[Stored data entries]
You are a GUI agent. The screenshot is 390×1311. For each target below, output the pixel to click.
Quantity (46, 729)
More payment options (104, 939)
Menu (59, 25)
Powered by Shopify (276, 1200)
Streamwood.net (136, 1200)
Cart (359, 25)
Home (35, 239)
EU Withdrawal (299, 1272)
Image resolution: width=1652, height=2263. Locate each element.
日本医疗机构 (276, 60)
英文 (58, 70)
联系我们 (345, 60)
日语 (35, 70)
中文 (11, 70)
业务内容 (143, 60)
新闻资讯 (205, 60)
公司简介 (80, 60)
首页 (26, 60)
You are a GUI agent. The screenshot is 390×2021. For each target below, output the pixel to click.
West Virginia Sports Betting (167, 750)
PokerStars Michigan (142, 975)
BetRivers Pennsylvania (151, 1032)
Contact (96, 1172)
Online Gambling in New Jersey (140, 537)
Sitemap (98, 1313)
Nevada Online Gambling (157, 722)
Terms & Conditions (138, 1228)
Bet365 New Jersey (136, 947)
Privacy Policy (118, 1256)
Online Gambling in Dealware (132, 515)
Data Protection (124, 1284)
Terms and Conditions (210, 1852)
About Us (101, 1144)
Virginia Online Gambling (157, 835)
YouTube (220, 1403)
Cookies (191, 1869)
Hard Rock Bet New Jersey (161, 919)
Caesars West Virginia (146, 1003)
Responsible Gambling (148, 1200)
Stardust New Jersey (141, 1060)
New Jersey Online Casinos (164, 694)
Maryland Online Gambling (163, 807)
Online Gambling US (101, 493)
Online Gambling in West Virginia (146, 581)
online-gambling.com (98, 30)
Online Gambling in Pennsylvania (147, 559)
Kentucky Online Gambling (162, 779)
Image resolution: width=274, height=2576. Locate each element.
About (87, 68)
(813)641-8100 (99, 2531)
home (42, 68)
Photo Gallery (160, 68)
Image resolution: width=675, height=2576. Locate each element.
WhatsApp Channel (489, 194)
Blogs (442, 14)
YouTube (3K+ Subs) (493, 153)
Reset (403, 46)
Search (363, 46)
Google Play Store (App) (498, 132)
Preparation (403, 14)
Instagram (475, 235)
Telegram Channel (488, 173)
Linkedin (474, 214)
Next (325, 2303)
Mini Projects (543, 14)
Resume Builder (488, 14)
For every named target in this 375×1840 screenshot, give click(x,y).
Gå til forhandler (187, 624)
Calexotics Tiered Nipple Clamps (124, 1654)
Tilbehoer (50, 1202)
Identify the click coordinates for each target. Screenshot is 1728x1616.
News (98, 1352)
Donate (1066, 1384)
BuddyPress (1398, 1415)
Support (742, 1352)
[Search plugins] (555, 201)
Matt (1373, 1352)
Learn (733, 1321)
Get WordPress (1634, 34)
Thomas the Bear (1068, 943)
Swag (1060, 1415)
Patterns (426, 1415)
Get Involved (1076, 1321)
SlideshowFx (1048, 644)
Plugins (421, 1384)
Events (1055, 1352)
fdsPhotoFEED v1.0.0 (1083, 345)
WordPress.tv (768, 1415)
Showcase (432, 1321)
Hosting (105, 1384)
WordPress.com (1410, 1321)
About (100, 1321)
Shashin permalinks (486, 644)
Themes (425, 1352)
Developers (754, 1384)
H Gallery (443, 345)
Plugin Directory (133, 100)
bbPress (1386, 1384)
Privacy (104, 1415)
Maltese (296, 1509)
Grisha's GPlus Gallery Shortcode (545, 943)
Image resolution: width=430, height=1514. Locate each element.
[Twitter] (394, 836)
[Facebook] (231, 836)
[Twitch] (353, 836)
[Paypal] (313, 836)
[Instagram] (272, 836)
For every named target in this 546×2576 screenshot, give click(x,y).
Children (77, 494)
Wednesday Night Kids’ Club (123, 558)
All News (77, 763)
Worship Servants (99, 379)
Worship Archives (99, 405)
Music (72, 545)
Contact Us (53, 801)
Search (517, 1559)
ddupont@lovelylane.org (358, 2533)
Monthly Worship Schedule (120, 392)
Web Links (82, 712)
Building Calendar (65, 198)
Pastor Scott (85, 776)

*Exercise directions*: What you write must be the entries restated word for word, from the opening line through the one holding "Virginia Online Gambling (157, 835)", with nothing else.

*Problem solution*:
You are a GUI agent. The screenshot is 390×1311. For each target below, output the pixel to click.
Quantity (46, 729)
More payment options (104, 939)
Menu (59, 25)
Powered by Shopify (276, 1200)
Streamwood.net (136, 1200)
Cart (359, 25)
Home (35, 239)
EU Withdrawal (299, 1272)
Image resolution: width=1652, height=2263. Locate each element.
日本医疗机构 (276, 60)
英文 (58, 70)
联系我们 (345, 60)
日语 (35, 70)
中文 (11, 70)
业务内容 (143, 60)
新闻资讯 (205, 60)
公司简介 (80, 60)
首页 (26, 60)
You are a GUI agent. The screenshot is 390×2021. For each target below, output the pixel to click.
West Virginia Sports Betting (167, 750)
PokerStars Michigan (142, 975)
BetRivers Pennsylvania (151, 1032)
Contact (96, 1172)
Online Gambling in New Jersey (140, 537)
Sitemap (98, 1313)
Nevada Online Gambling (157, 722)
Terms & Conditions (138, 1228)
Bet365 New Jersey (136, 947)
Privacy Policy (118, 1256)
Online Gambling in Dealware (132, 515)
Data Protection (124, 1284)
Terms and Conditions (210, 1852)
About Us (101, 1144)
Virginia Online Gambling (157, 835)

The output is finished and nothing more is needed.